Text block:
* * * * * * *

Analyzing the Greatest Strikers in Football II: Visualizing Data

R
data analysis
sports
Author

David Schoch

Published

October 7, 2018

This post was semi automatically converted from blogdown to Quarto and may contain errors. The original can be found in the archive.

This is the second part of Analyzing the Greatest Strikers in Football. In the first part, we created the function get_goals() which allows us to conveniently scrape detailed information of players career goals from transfermarkt.co.uk. In this part, we are going to explore the data.

library(tidyverse) # for data wrangling
library(lubridate) # for date formats
library(ggimage)   # adding images to ggplot
library(patchwork) # attaching ggplot objects
library(viridis)   # viridis color schemes

We start by getting the data of Zlatan with the get_goals() function.

* * * * * * *

Data excerpts:
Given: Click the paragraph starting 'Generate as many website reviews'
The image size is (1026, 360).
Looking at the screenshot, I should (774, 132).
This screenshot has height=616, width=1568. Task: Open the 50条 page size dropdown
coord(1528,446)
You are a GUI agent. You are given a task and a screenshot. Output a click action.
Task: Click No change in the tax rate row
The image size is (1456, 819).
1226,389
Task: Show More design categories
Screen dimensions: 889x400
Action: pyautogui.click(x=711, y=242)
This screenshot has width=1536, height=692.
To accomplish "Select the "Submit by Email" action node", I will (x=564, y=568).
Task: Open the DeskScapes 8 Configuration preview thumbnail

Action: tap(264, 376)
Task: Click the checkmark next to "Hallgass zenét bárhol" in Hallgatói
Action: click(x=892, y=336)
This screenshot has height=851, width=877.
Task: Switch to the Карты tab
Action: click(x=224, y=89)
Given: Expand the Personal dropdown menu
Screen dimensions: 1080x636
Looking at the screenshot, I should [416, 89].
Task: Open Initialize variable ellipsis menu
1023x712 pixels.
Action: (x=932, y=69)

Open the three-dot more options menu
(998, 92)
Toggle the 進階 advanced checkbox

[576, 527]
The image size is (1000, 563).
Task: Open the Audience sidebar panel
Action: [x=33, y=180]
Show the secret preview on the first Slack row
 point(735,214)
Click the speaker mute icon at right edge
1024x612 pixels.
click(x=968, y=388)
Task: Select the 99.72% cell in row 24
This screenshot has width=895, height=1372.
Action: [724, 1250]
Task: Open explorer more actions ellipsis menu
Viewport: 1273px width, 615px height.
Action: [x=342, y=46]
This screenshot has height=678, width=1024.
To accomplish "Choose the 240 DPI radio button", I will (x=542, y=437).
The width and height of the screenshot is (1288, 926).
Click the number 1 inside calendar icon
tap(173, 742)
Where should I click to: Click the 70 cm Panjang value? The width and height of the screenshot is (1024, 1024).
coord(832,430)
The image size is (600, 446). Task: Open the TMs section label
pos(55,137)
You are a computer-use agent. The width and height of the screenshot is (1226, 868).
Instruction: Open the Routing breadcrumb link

* * * * * * *

Instruction:
Rename "get_goals()" to "fetch_goals()" in the post on football strikers, and give the passage from "This is the" to "the get_goals() function." with that change. The entries have nothing to do with the post on football strikers.

Task answer:
This is the second part of Analyzing the Greatest Strikers in Football. In the first part, we created the function fetch_goals() which allows us to conveniently scrape detailed information of players career goals from transfermarkt.co.uk. In this part, we are going to explore the data.

library(tidyverse) # for data wrangling
library(lubridate) # for date formats
library(ggimage)   # adding images to ggplot
library(patchwork) # attaching ggplot objects
library(viridis)   # viridis color schemes

We start by getting the data of Zlatan with the fetch_goals() function.